Try it:
Write down exactly what lies from the line containing "Buy Minutes (898, 36)" to the end of the records, inclusive, and omit the pictures.
---*---
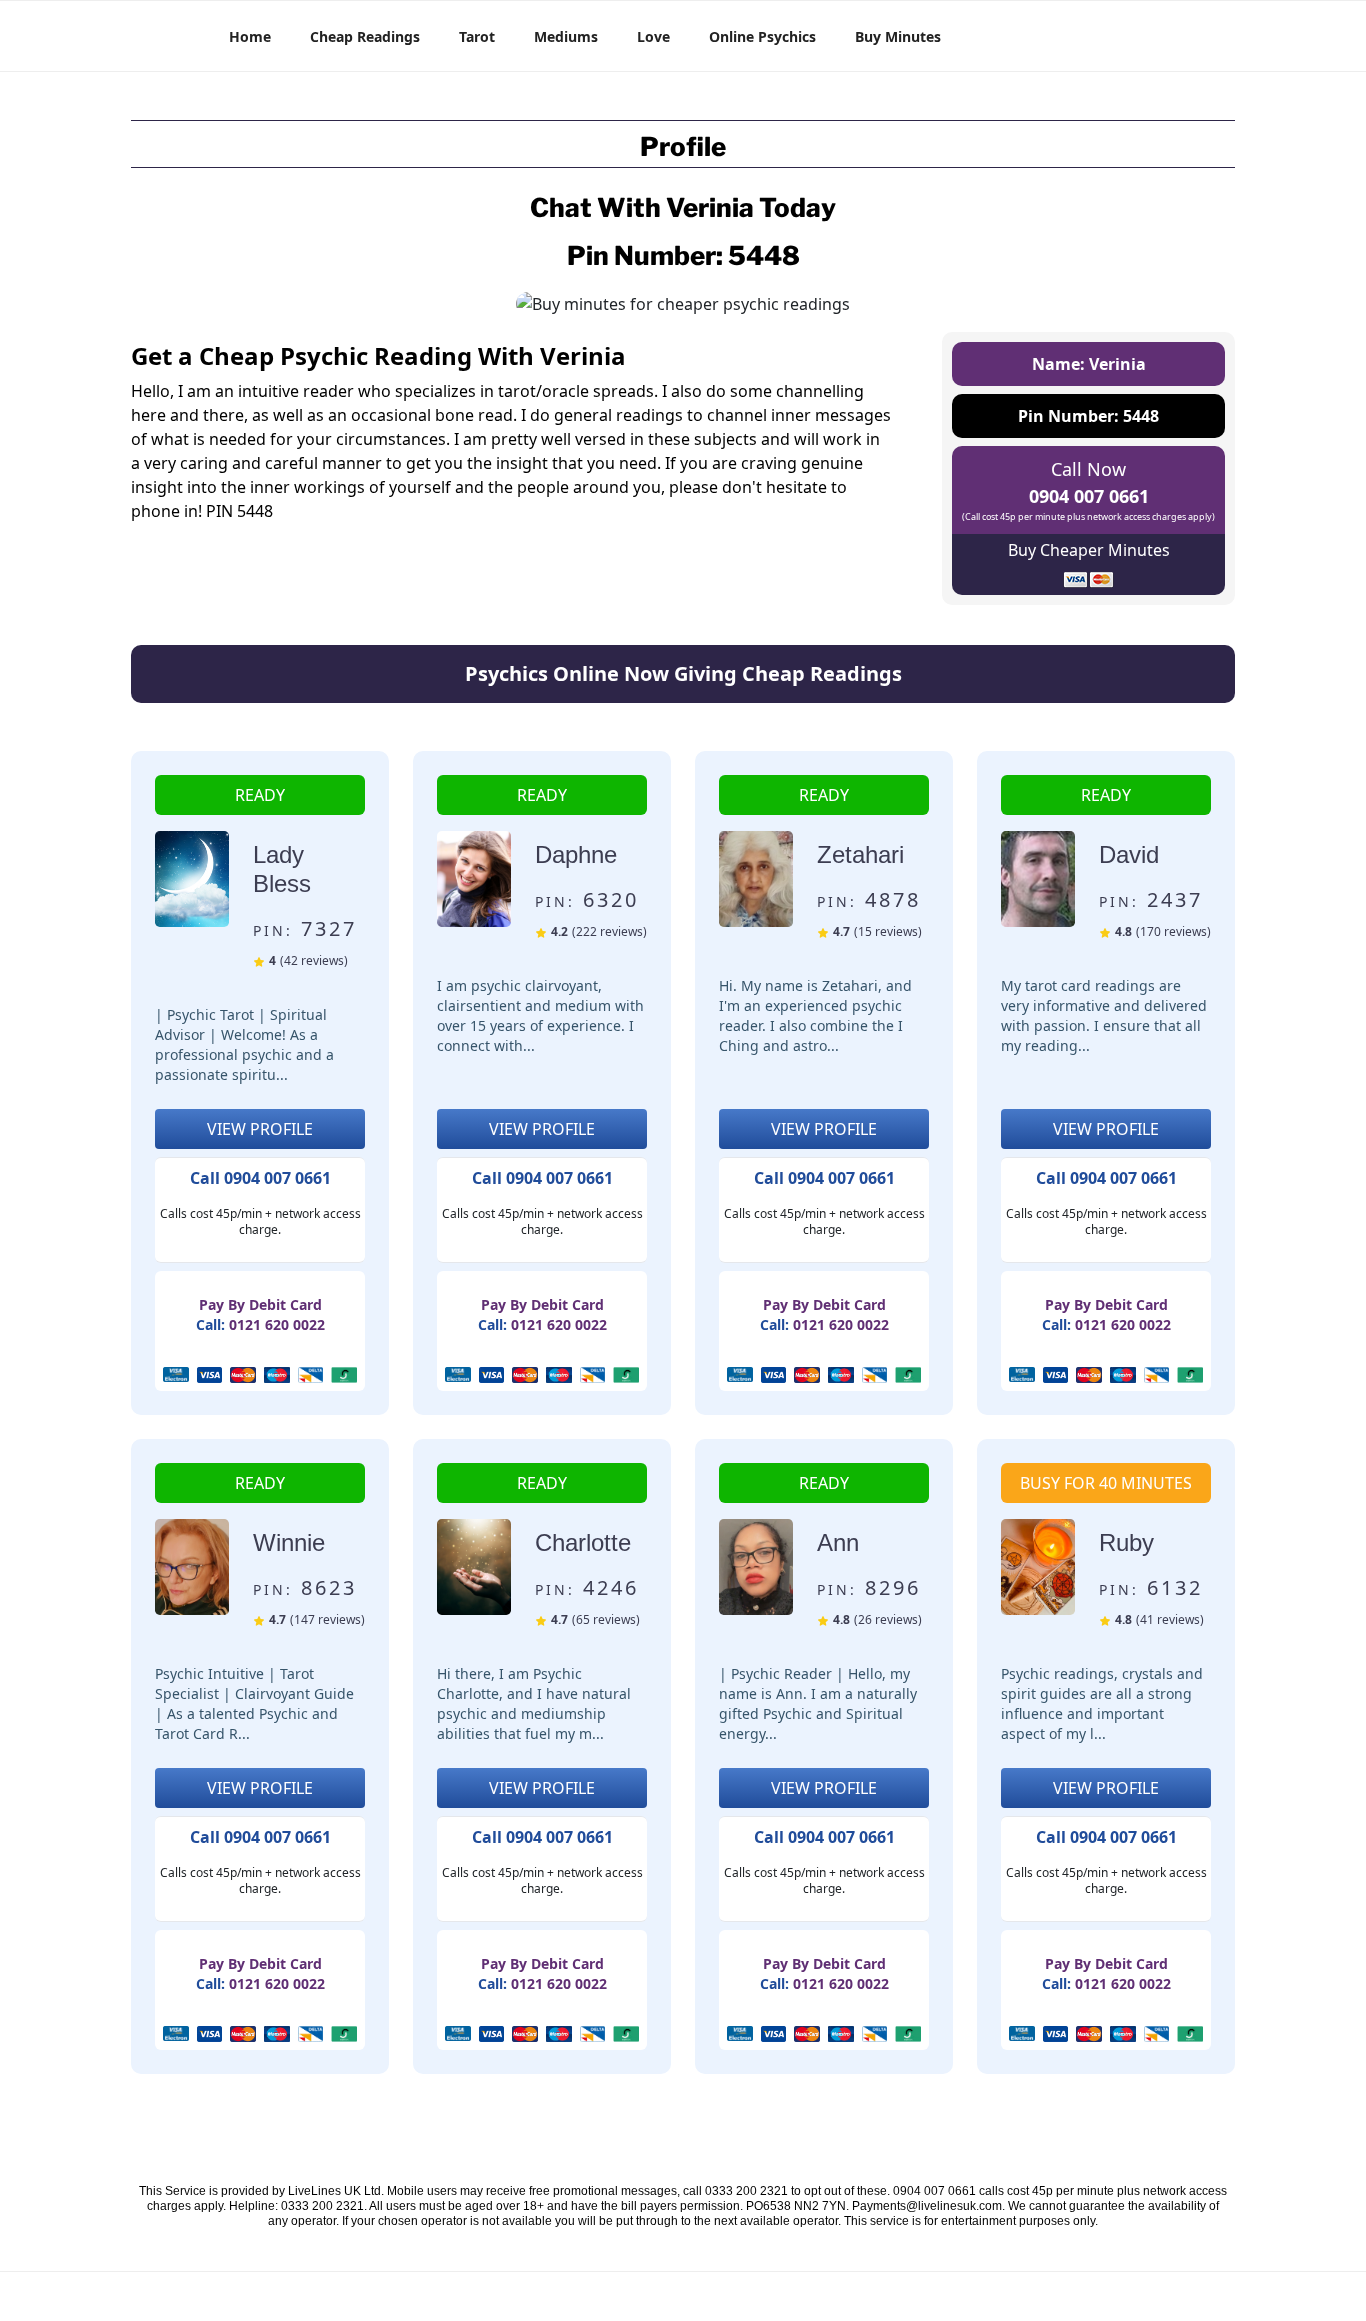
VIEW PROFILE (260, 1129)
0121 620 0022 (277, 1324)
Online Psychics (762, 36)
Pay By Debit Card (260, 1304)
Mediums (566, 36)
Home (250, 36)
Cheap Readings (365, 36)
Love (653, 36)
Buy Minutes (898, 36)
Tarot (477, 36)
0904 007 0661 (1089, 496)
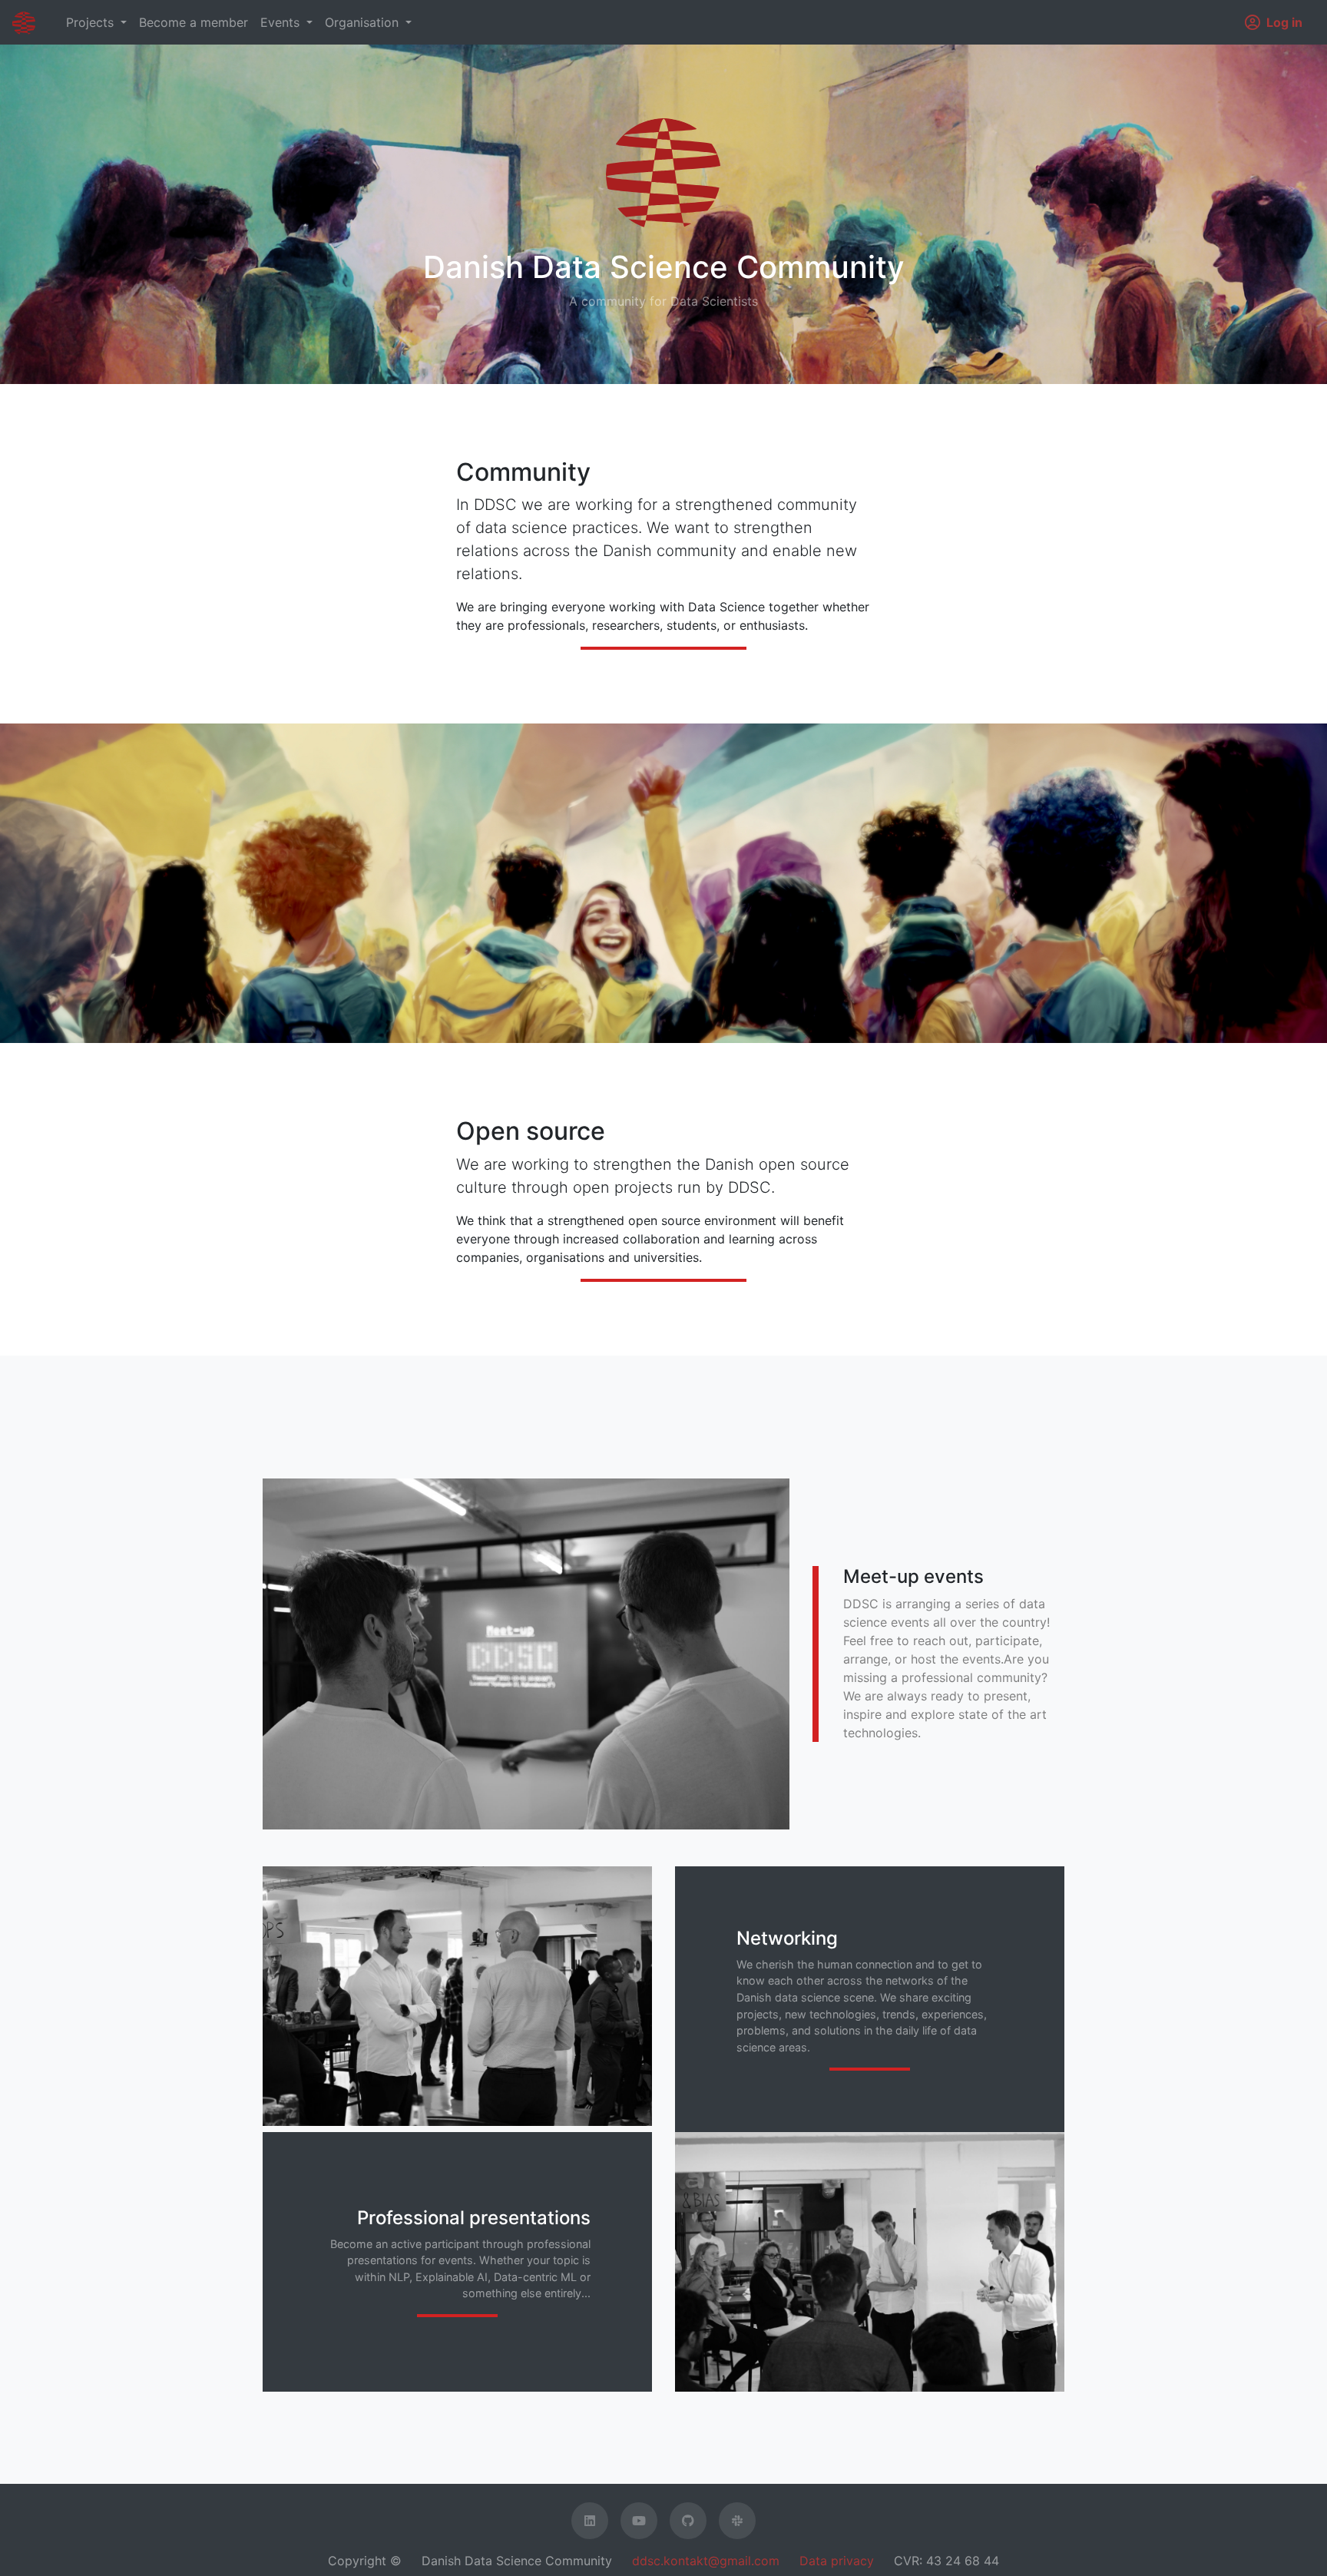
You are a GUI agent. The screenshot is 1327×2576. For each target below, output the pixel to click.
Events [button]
---*---
Completed exercise:
Buy Minutes (898, 36)
Tarot (477, 36)
0904 007 0661 (1089, 496)
You are a GUI agent. The screenshot is 1327×2576. For each target below, output the pixel to click.
Events [button]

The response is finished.